RECORDS TO USE:
+-------+

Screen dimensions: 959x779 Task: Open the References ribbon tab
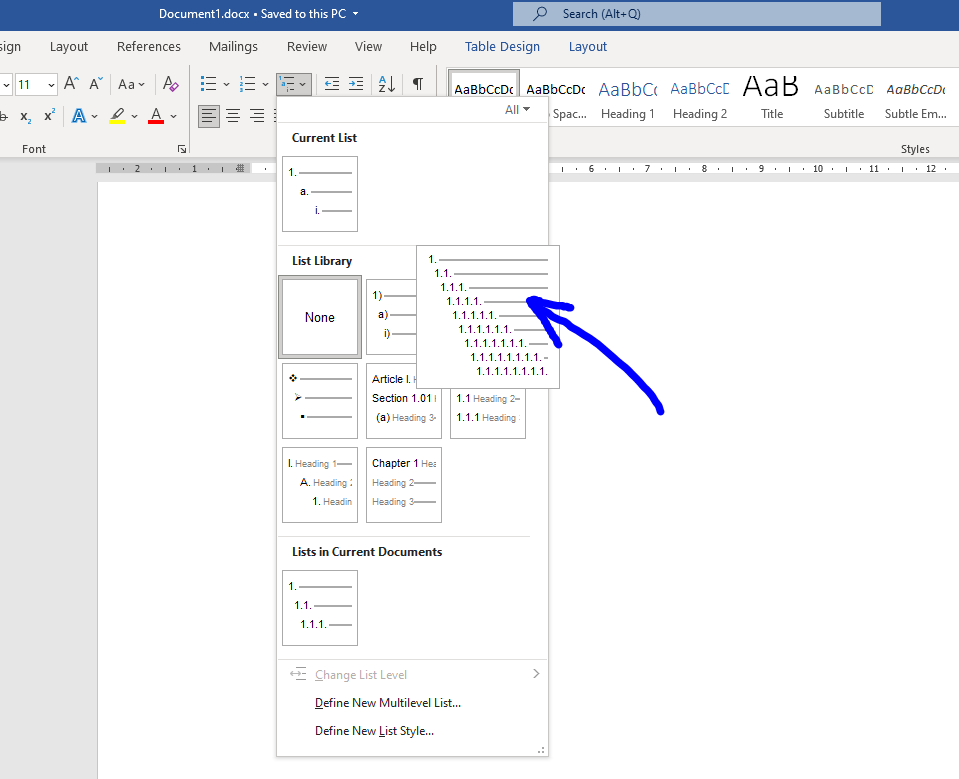(x=149, y=46)
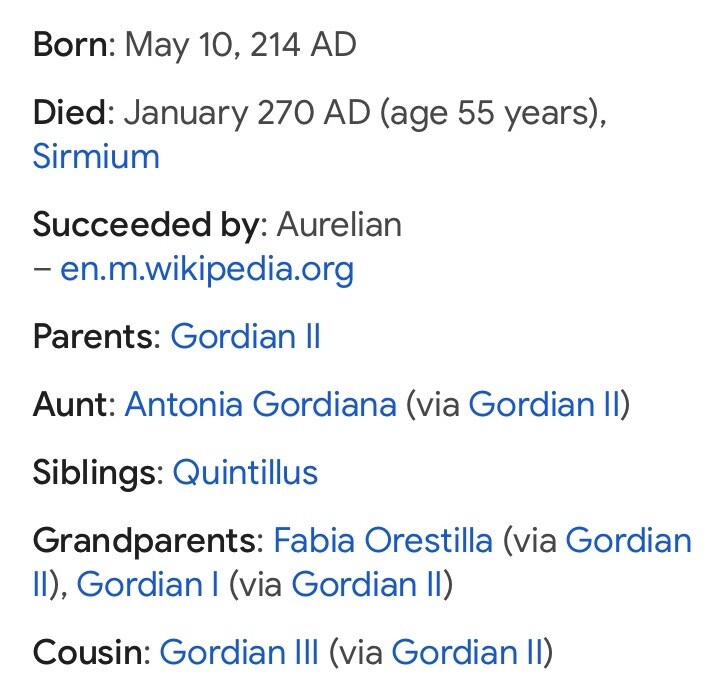The image size is (709, 696).
Task: Open the Gordian III cousin link
Action: pyautogui.click(x=238, y=652)
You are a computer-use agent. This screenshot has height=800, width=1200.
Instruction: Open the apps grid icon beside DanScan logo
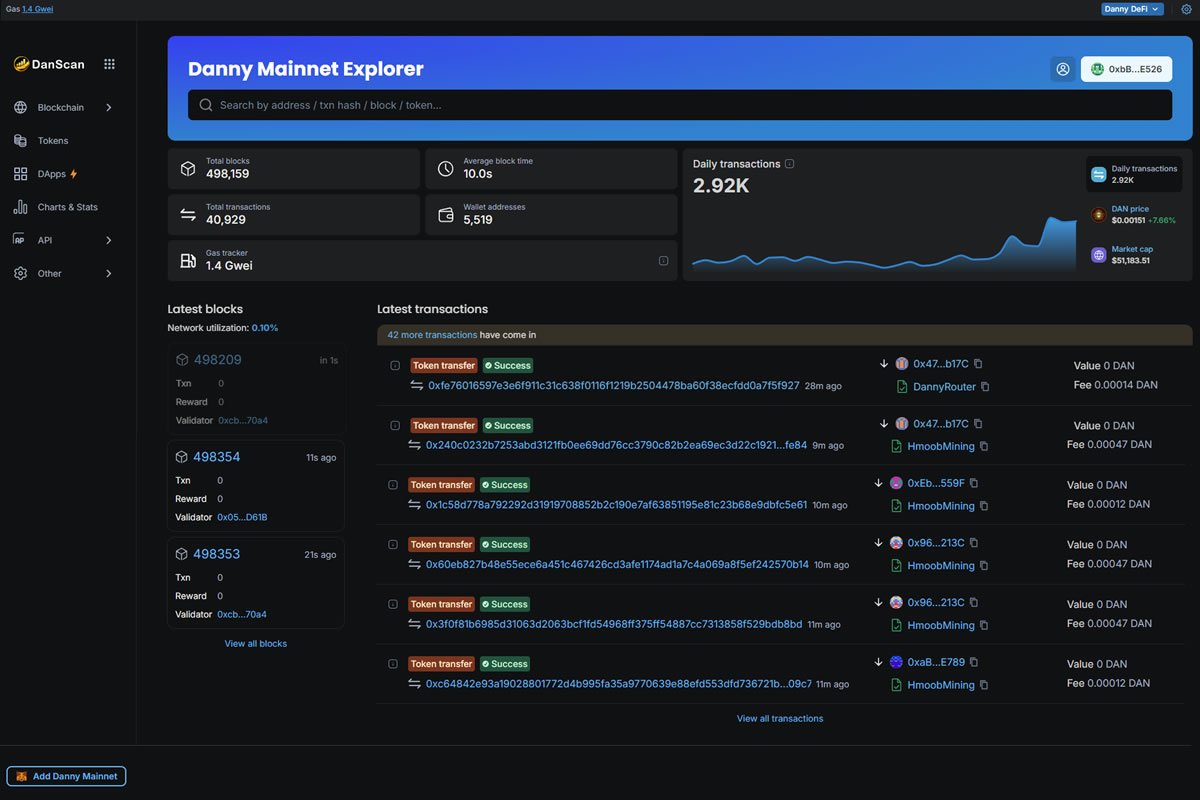tap(109, 64)
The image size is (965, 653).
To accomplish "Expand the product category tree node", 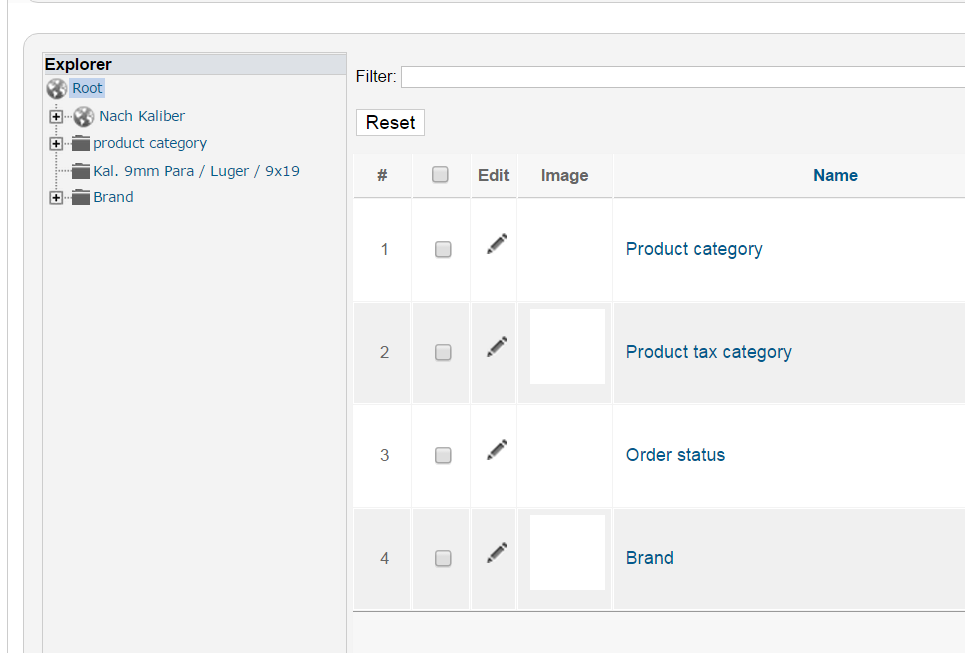I will (x=56, y=143).
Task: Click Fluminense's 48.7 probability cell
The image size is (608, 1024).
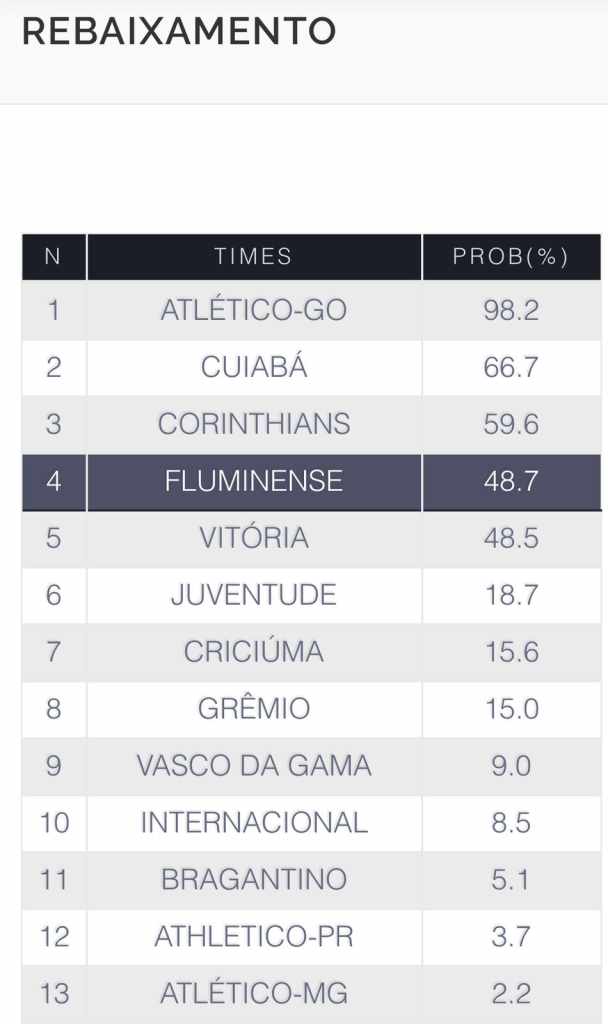Action: point(511,482)
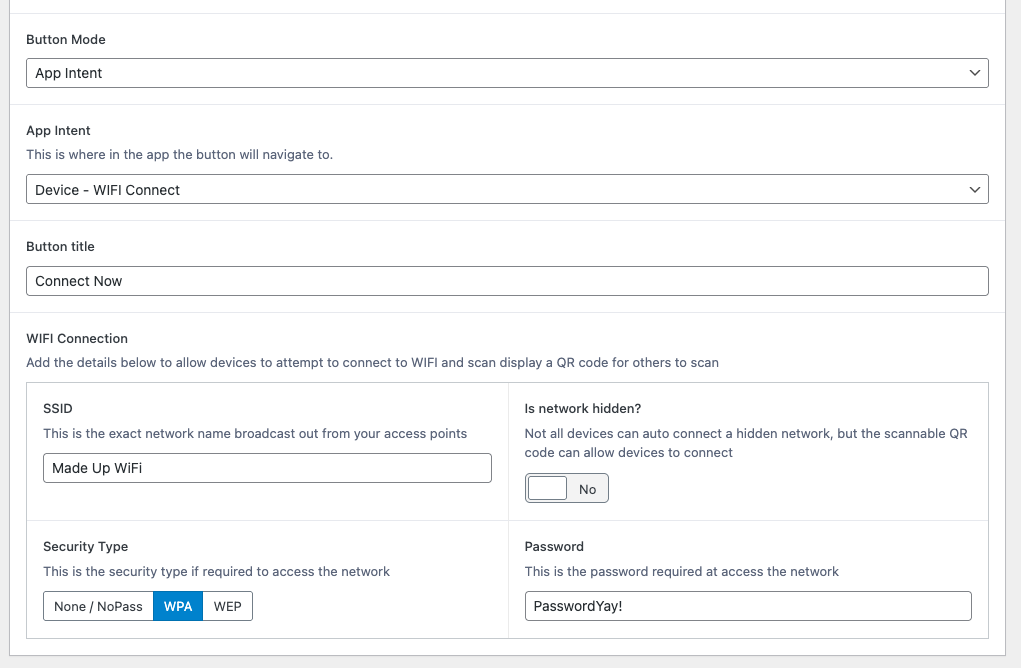Click the Password field containing "PasswordYay!"
This screenshot has width=1021, height=668.
[x=747, y=606]
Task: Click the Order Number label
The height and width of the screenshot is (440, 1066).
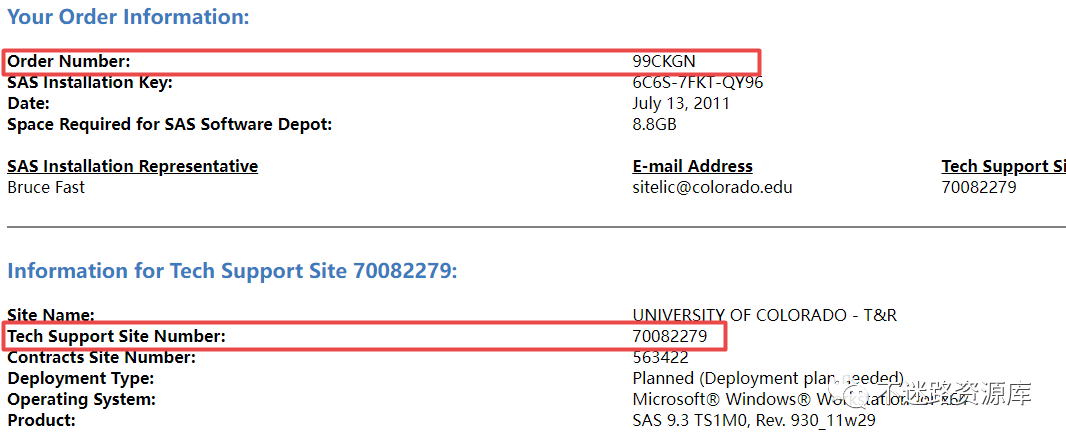Action: 69,61
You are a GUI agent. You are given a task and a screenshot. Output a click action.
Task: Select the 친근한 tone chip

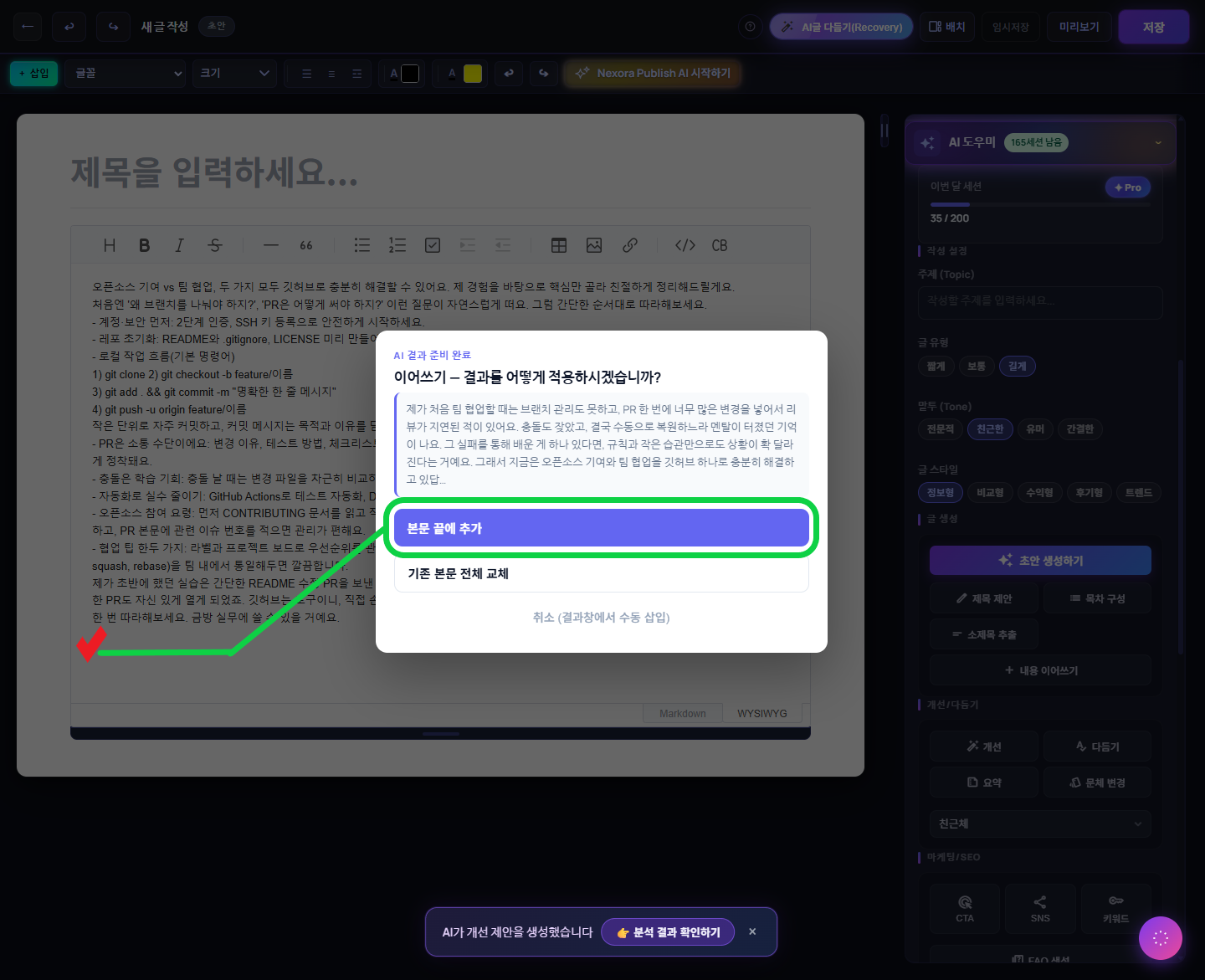click(990, 429)
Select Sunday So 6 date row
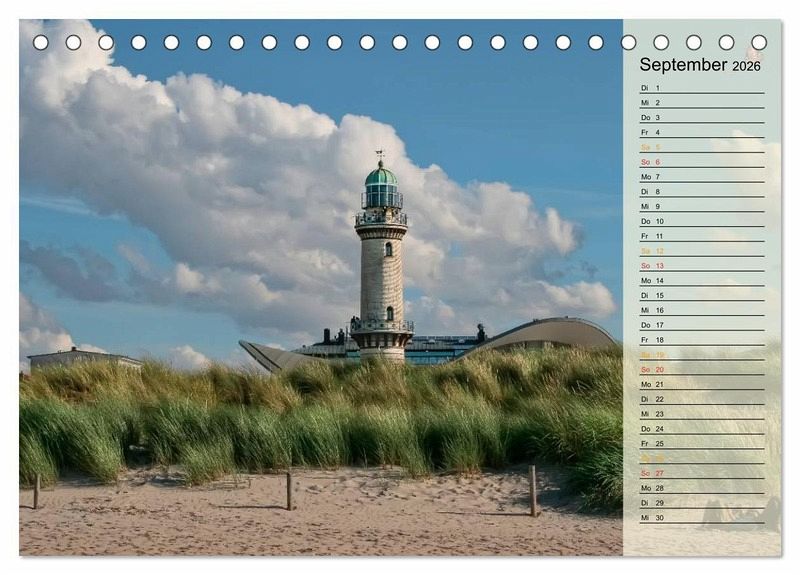Viewport: 800px width, 575px height. tap(701, 162)
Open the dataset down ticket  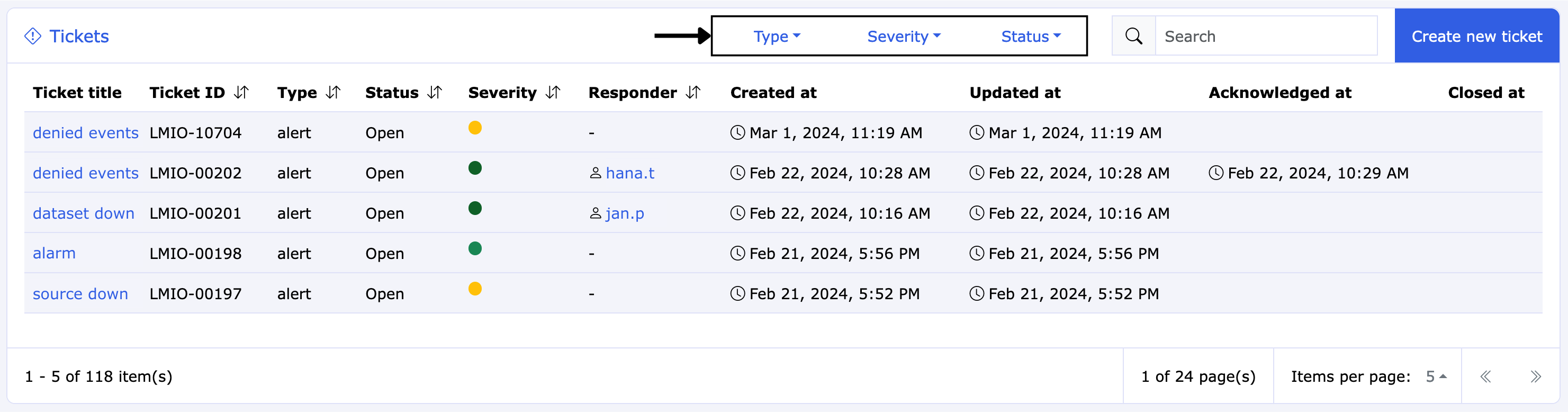[x=84, y=213]
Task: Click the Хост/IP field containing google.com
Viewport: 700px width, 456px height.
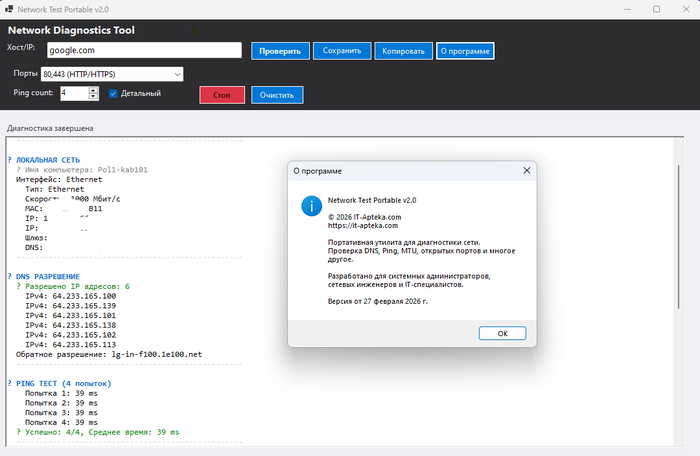Action: pos(142,50)
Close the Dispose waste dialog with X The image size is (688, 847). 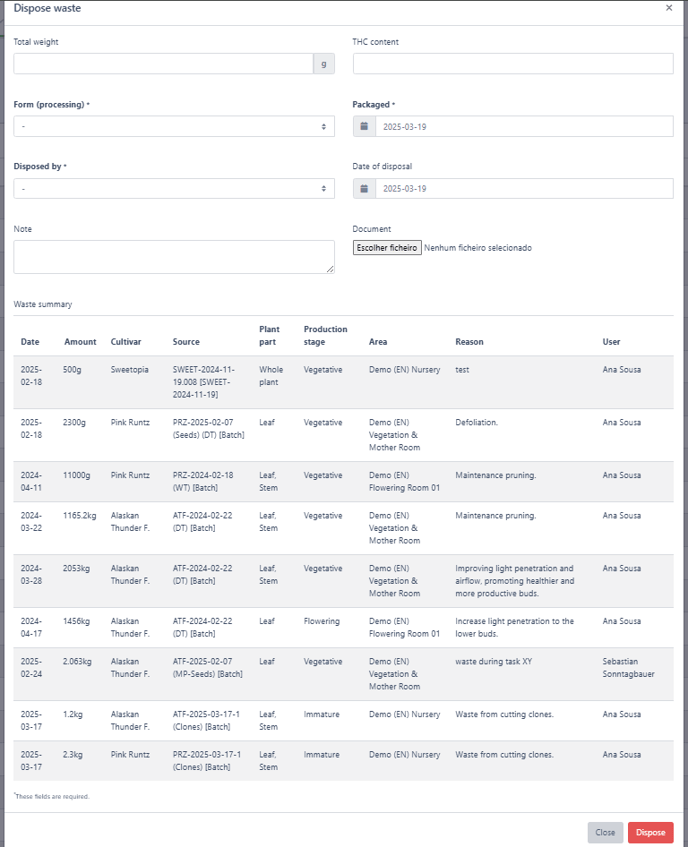click(669, 8)
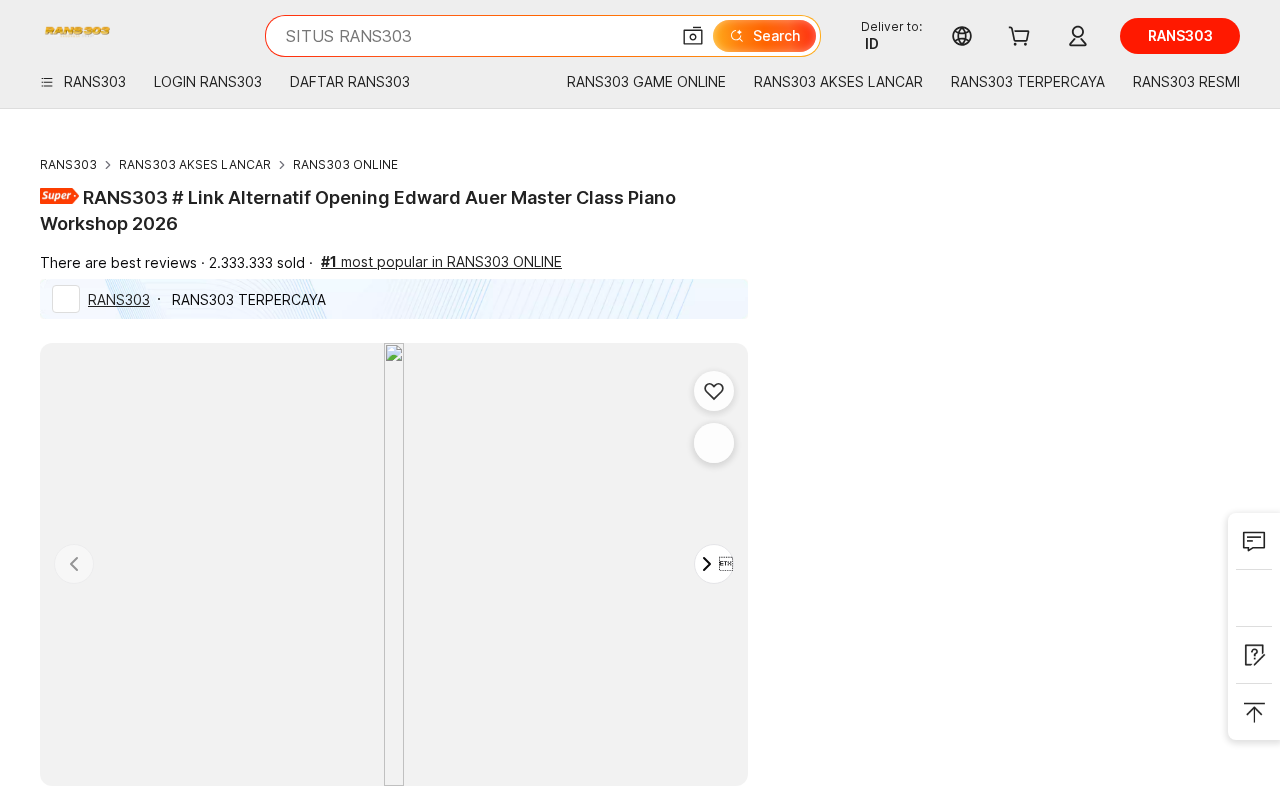
Task: Expand the RANS303 categories list menu
Action: tap(84, 82)

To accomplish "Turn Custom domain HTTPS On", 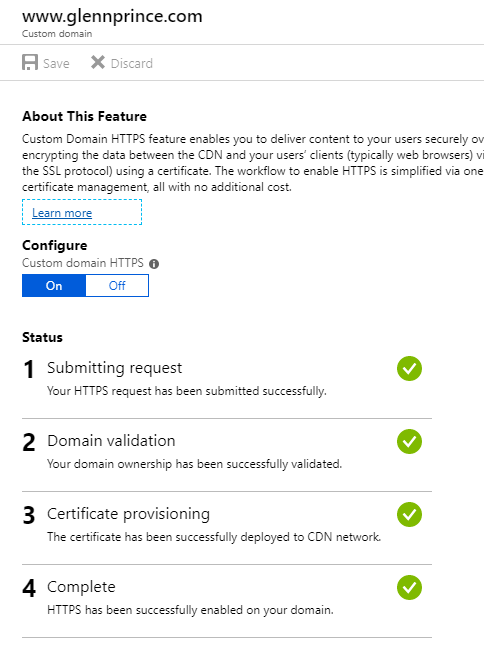I will coord(54,285).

+-------+

Every line holding the word "agent" should be copied out of the records above.

You are a computer-use agent. This screenshot has height=800, width=1200.
You are a GUI agent. You are given a task and a screenshot. Output a click action.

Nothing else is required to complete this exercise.